ИСХОДНЫЙ ТЕКСТ =
-----

…Шили они втроем — дядя Миша, Колди и Питер — в доме по Графскому переулку. Колди, высокая худая шатенка, воспитывала Питера на английский манер. Зимой и летом он ходил в коротких штанишках — с голыми коленками. Еще носил широкополую соломенную шляпу с лентой. У меня до сих пор лежит его английский букварь…
Я перелистал довольно растрепанную азбуку. Корявыми детскими буквами на полях было выведено: «Domerschikow», а чуть ниже по-русски, по-деревенски: «Тэта».
— Это его учила писать по-русски няня Тоня. Красавица. Она приехала из глухой деревни, малограмотная. Но была очень добрым человеком, преданным дядиной семье бесконечно.

-----

ЗАДАЧА =
Перепишите исходный текст выше целиком, ничего в нем не меняя.

-----

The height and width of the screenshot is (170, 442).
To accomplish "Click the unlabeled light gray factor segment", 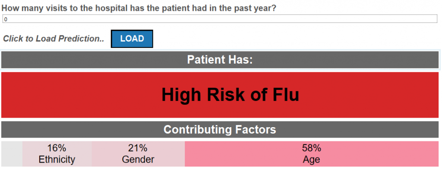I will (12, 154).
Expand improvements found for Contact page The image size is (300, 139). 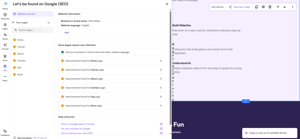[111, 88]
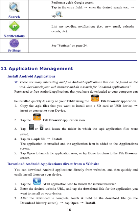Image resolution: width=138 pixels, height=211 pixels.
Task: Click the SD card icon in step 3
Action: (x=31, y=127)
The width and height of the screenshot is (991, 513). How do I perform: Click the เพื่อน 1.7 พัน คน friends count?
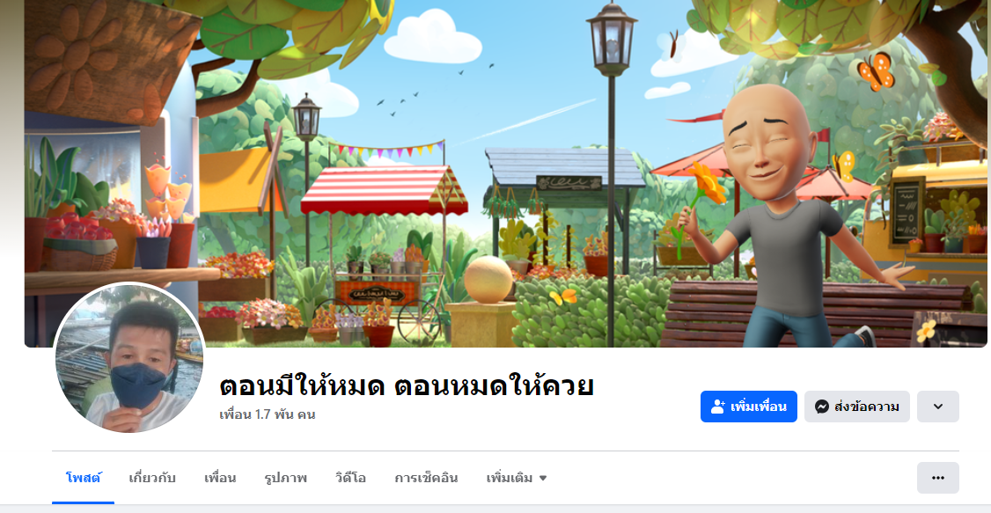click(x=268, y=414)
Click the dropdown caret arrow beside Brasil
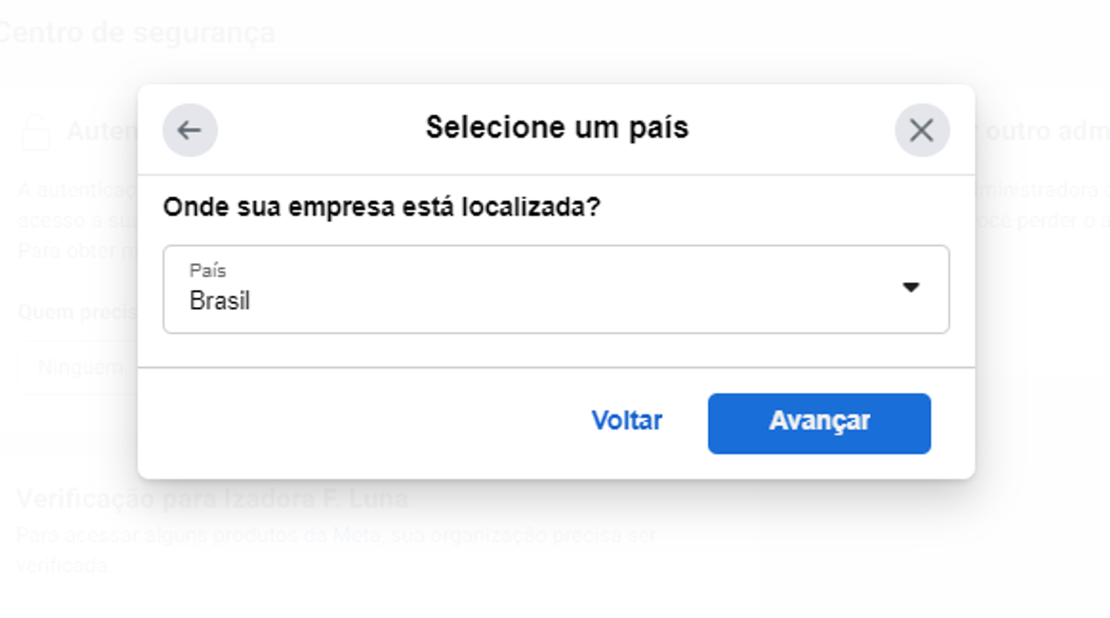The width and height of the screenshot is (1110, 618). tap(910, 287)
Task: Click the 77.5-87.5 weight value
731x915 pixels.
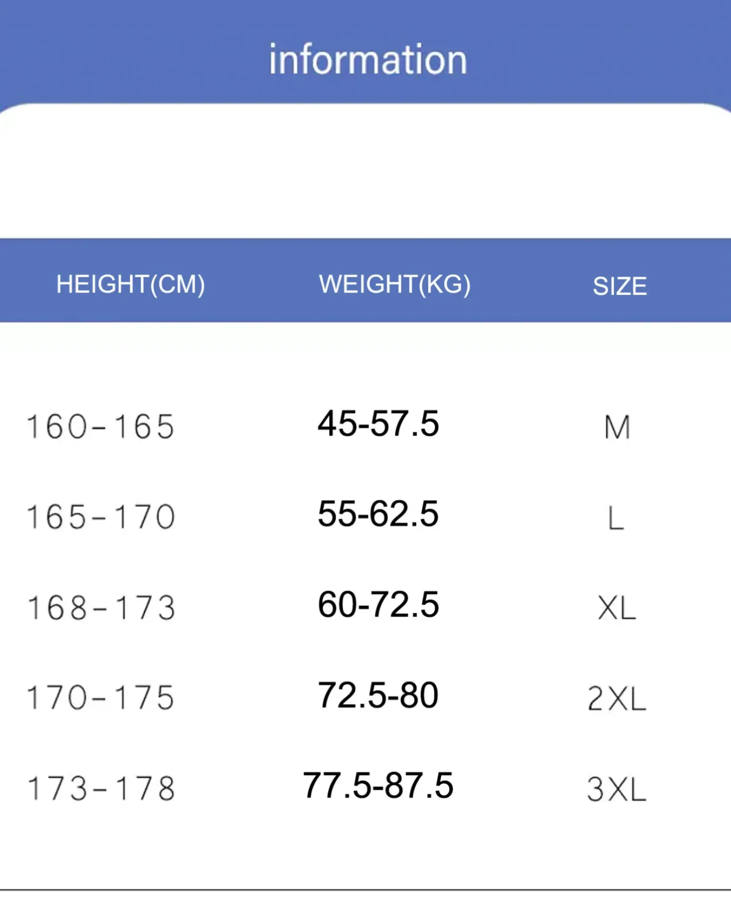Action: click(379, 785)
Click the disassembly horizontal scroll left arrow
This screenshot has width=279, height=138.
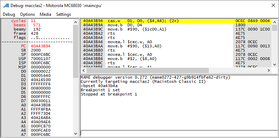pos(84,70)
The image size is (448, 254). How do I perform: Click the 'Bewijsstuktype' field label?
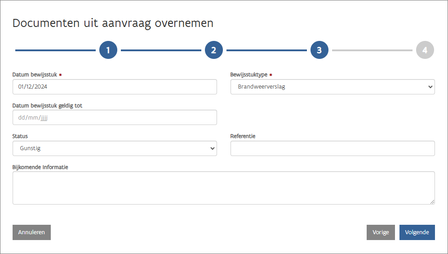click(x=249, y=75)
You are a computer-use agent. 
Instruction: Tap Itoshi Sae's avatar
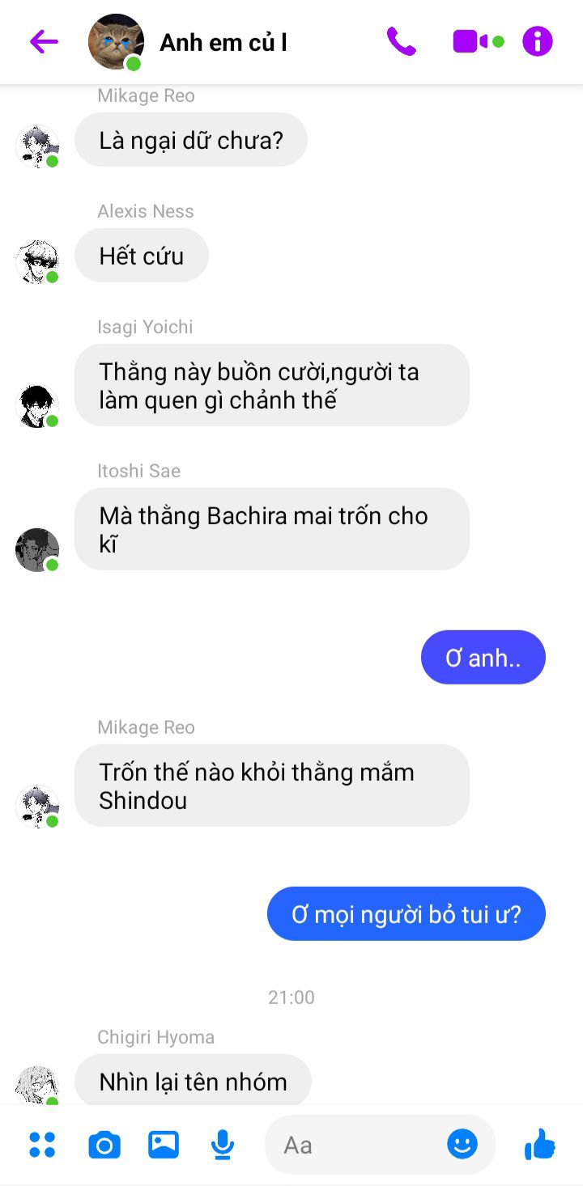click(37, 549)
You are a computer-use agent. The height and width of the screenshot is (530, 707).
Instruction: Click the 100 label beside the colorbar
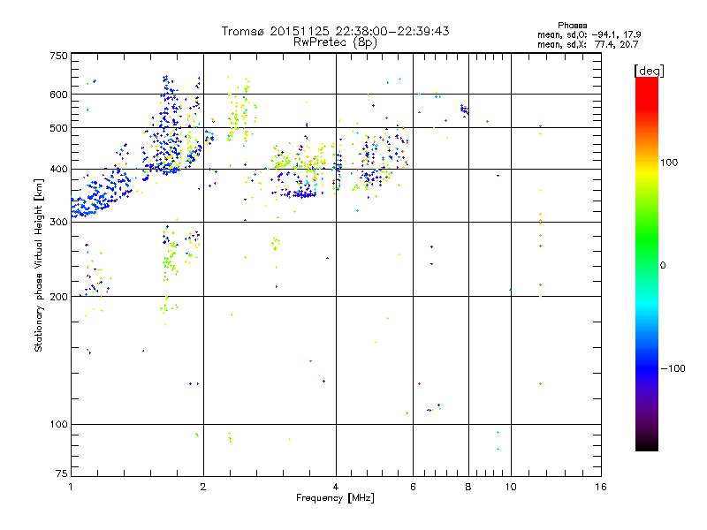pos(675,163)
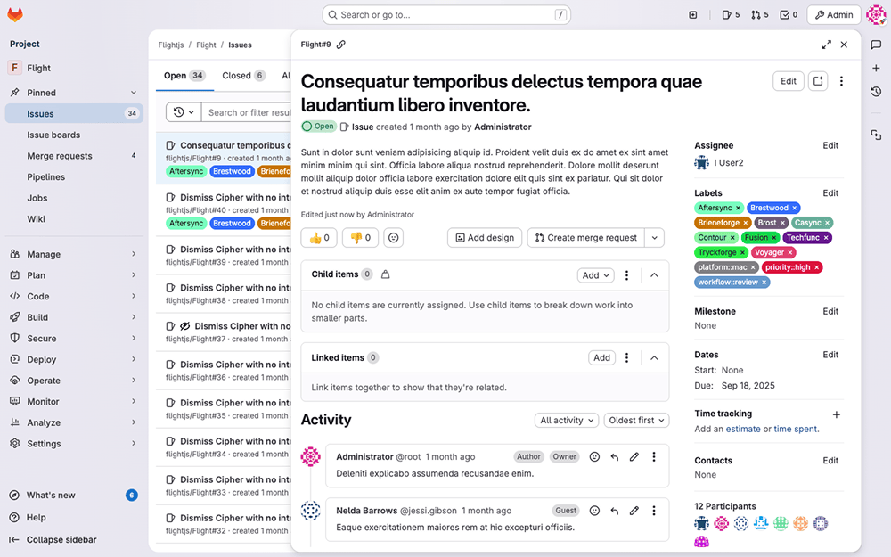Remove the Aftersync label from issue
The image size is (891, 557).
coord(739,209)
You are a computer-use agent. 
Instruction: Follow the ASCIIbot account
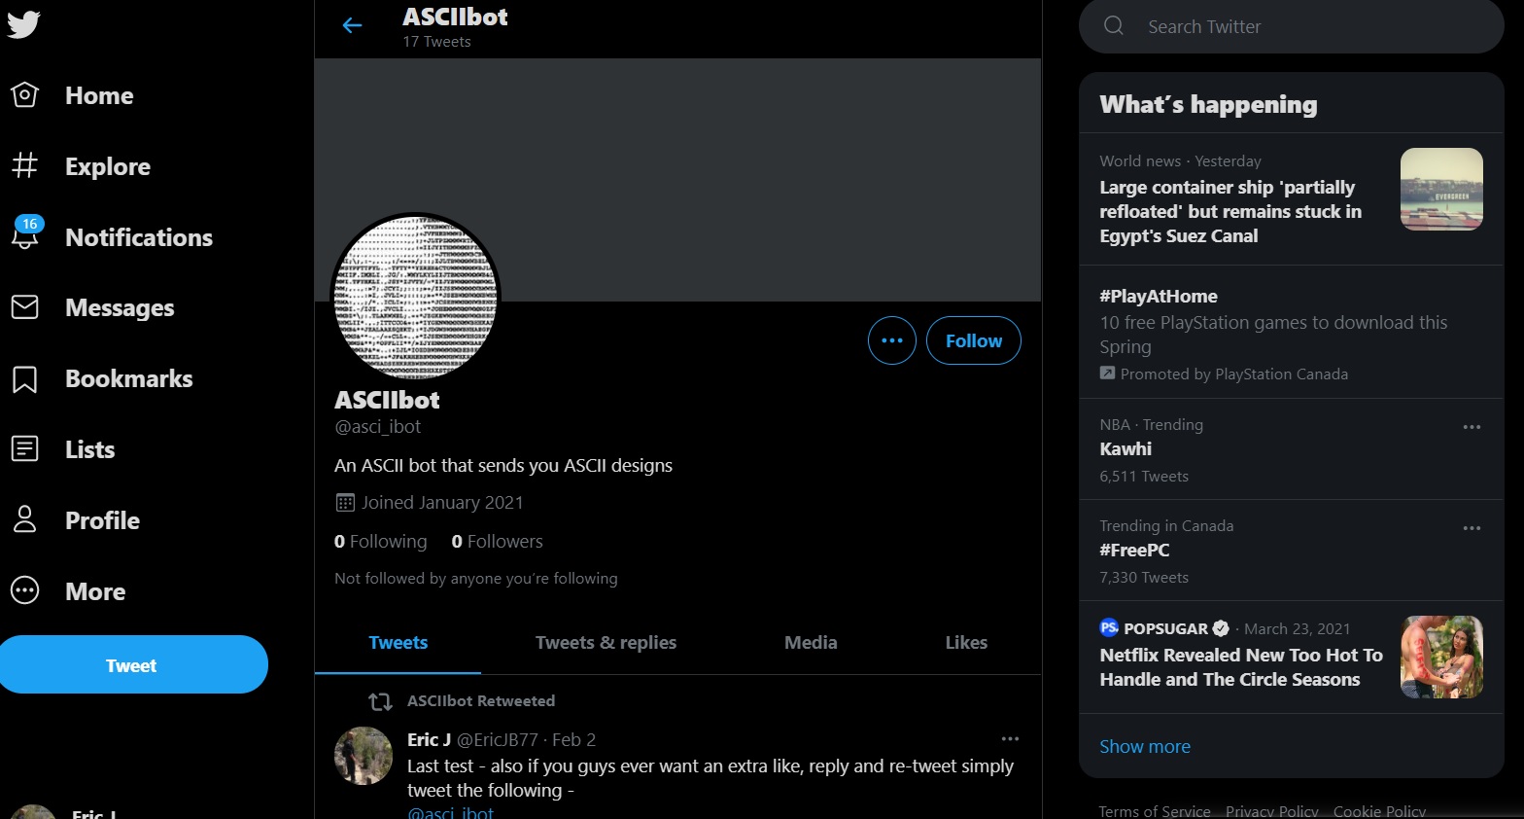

-----

ПРИМЕР ОТВЕТА =
…Шили они втроем — дядя Миша, Колди и Питер — в доме по Графскому переулку. Колди, высокая худая шатенка, воспитывала Питера на английский манер. Зимой и летом он ходил в коротких штанишках — с голыми коленками. Еще носил широкополую соломенную шляпу с лентой. У меня до сих пор лежит его английский букварь…
Я перелистал довольно растрепанную азбуку. Корявыми детскими буквами на полях было выведено: «Domerschikow», а чуть ниже по-русски, по-деревенски: «Тэта».
— Это его учила писать по-русски няня Тоня. Красавица. Она приехала из глухой деревни, малограмотная. Но была очень добрым человеком, преданным дядиной семье бесконечно.